The research identifies a simple clinical method to define populations of patients with previous heart attacks most likely to benefit from long-term canakinumab treatment.
The results could have a profound impact not only on patient selection and cost-effectiveness but also on the future development of anti-inflammatory agents for cardiovascular disease, the researchers said.
“We believe the clinical approach of targeting treatment to those who truly benefit on the basis of biologic response represents an elegant step toward personalized medicine and rational resource utilization,” said Paul Ridker, the Eugene Braunwald Professor of Medicine at Harvard Medical School and director of the Center for Cardiovascular Disease Prevention at Brigham and Women’s Hospital.
“Figuring out which patients with residual inflammatory risk benefit the most will allow us to get the right drug to the right patient, greatly reducing costs as well as hazards.”
Major findings from the trial were presented earlier this year. The trial was designed to test whether canakinumab, which lowers inflammation independent of lipid levels, could reduce risk of a future cardiovascular event by reducing inflammation among people who have had a prior heart attack and who have persistently elevated levels of the inflammatory biomarker high-sensitivity C-reactive protein (hsCRP) despite aggressive care.
Overall, the trial found a 15 percent reduction in risk of recurrent heart attacks, strokes and cardiovascular death among participants who received canakinumab at doses of either 150 or 300 milligrams given once every three months.
The next critical question was whether reductions in the magnitude of inflammation achieved after a single treatment with canakinumab predicted greater or lesser clinical benefit for individual patients.
In the new analysis, the team found that baseline patient characteristics did not modify the effect of treatment. However, the magnitude of decrease in hsCRP with canakinumab predicted the magnitude of clinical benefit associated with continued long-term therapy.
Patients who achieved hsCRP levels below 2 milligrams per liter of blood after one dose were 31 percent less likely to die of cardiovascular disease and any other causes.
By contrast, researchers found no statistically significant reduction in these endpoints among people treated with canakinumab who achieved hsCRP levels equal to or above 2 milligrams per liter.
Similar large differences in all major cardiovascular outcomes were observed among those who did and did not have robust responses to initial therapy.
“The magnitude of hsCRP reduction following a single dose of canakinumab may provide a simple clinical method to identify individuals most likely to accrue the largest benefit from continued treatment. These data further suggest that ‘lower is better’ for inflammation reduction with canakinumab,” said investigator Brendan Everett, HMS assistant professor of medicine and director of the General Cardiology Inpatient Service at Brigham and Women’s.

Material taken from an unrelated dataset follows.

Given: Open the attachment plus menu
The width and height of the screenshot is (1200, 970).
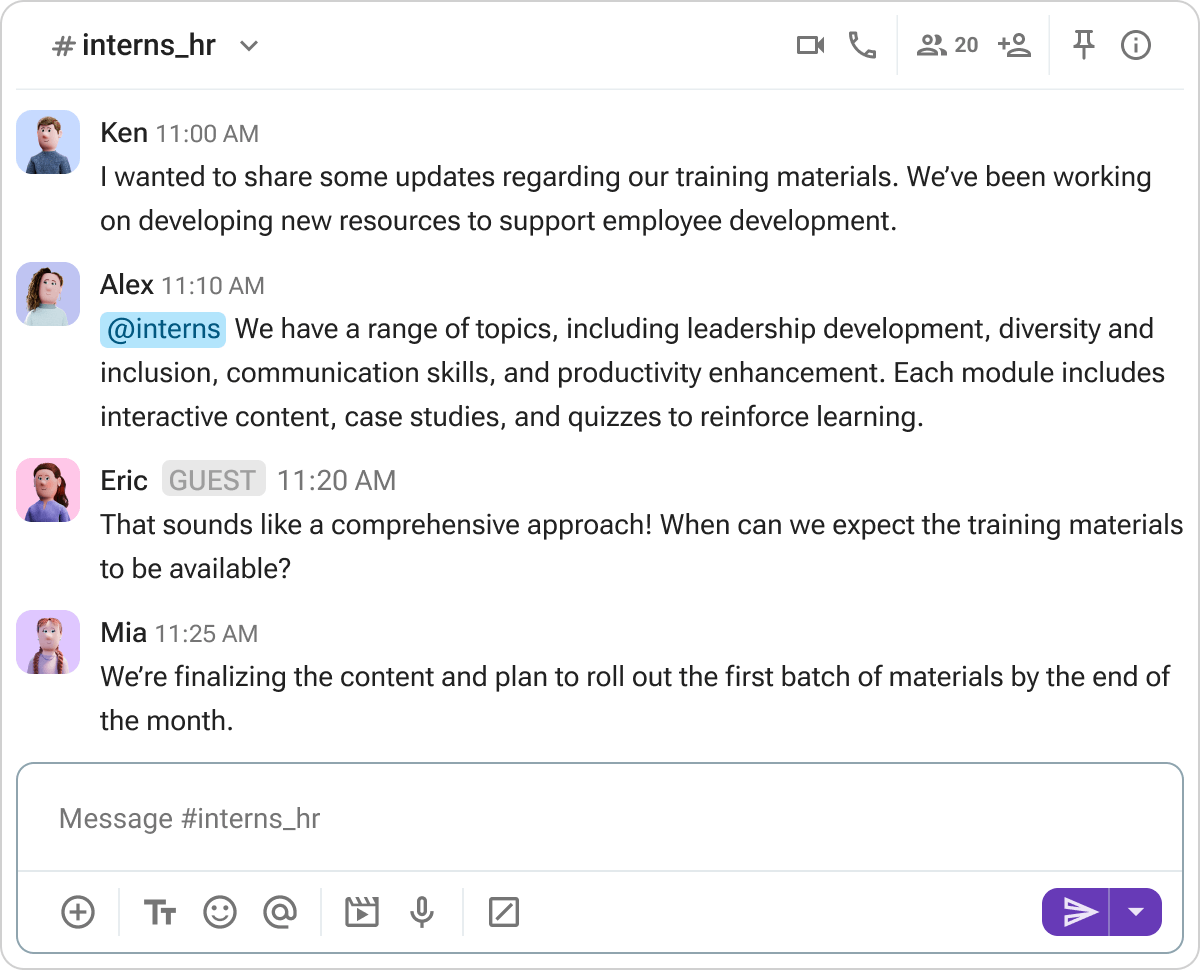Looking at the screenshot, I should point(78,912).
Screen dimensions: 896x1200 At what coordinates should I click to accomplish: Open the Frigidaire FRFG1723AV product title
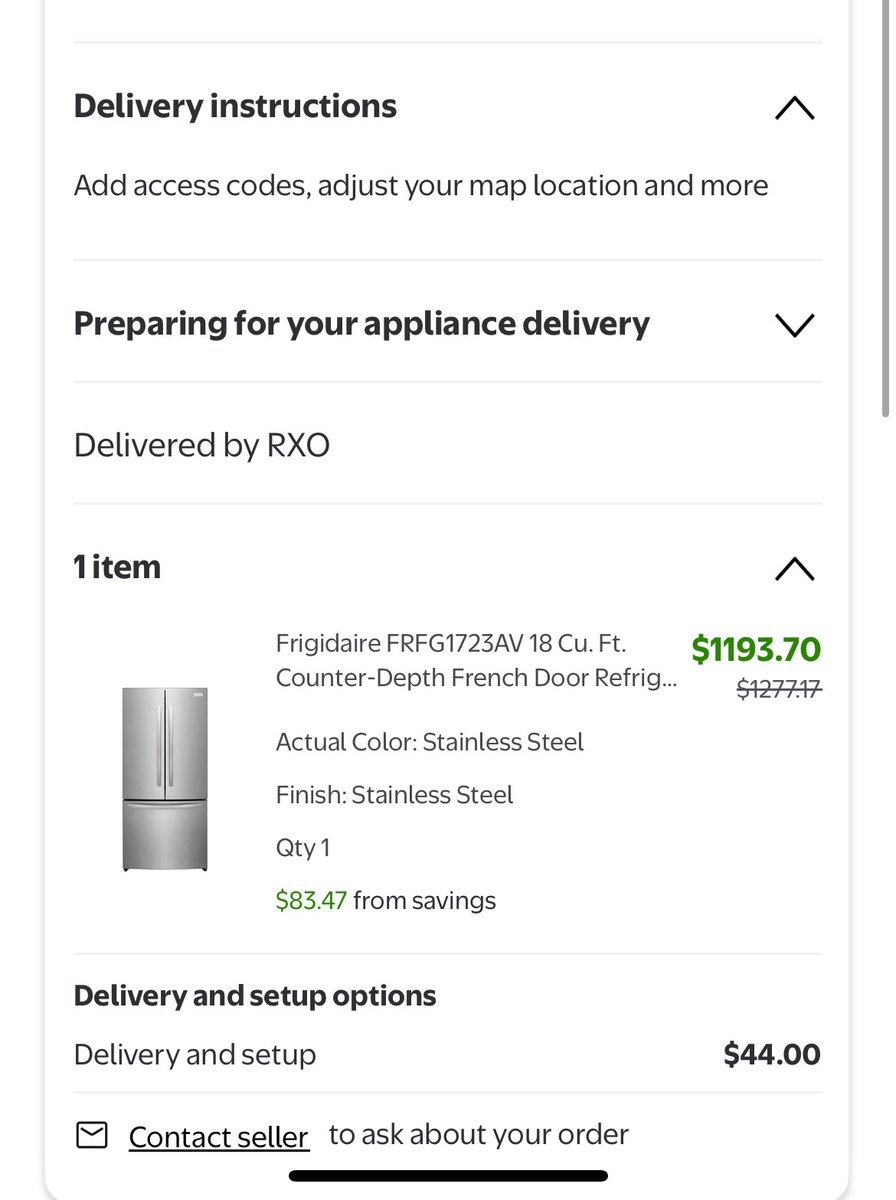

While prior analyses have examined hsCRP as a predictive biomarker in the context of statin therapy, which lowers both cholesterol and inflammation, the newly published study is the first to analyze outcome data for a drug that reduces inflammation only without concomitant effects on cholesterol.
“Our work suggests that patients with ‘residual inflammatory risk’ represent a separate and distinct group from patients with ‘residual cholesterol risk’ who likely require different personalized approaches to treatment,” Ridker said.
The authors note that their findings could have implications for patient selection, cost-effectiveness, and drug design and development going forward, with the potential to increase canakinumab’s benefit to risk ratio. For example, the five-year number needed to treat (NNT) is 16 among those treated with canakinumab who achieved hsCRP concentrations less than 2 milligrams per liter. By contrast, the five-year NNT was 57 for those who did not achieve this on-treatment hsCRP threshold. The occurrence of fatal infection observed in the trial among nearly one in every 1,000 patients treated was not related to the magnitude of inflammation reduction.
“The new analyses will be quite relevant to physicians, regulators and payers who are all trying to understand how to achieve the greatest efficacy with the minimal hazard,” said Peter Libby, the HMS Mallinckrodt Professor of Medicine and a cardiovascular medicine specialist at Brigham and Women’s.
More details about the cardiovascular findings from the trial can be found here. In the original trial, cancer deaths were cut in half by canakinumab. Details about findings related to cancer death reductions can be found here. Ridker is also the principal investigator of the Cardiovascular Inflammation Reduction Trial, funded by the National Heart, Lung and Blood Institute, that seeks to find out if low-dose methotrexate, an inexpensive generic anti-inflammatory agent, might have similar effects. That trial will complete in two to three years.
The trial was proposed and designed by investigators in the Center for Cardiovascular Disease Prevention at Brigham and Women’s in collaboration with Novartis Pharmaceuticals. In addition to Ridker, Everett, and Libby, other Brigham and Women’s researchers who contributed critically to this work include Jean MacFadyen and Robert Glynn. Ridker and Glynn received financial support for clinical research from Novartis Pharmaceuticals. Ridker has served as a consultant to Novartis Pharmaceuticals and is listed as a co-inventor on patents held by Brigham and Women’s that relate to the use of inflammatory biomarkers in cardiovascular disease and diabetes that have been licensed to AstraZeneca and Siemens.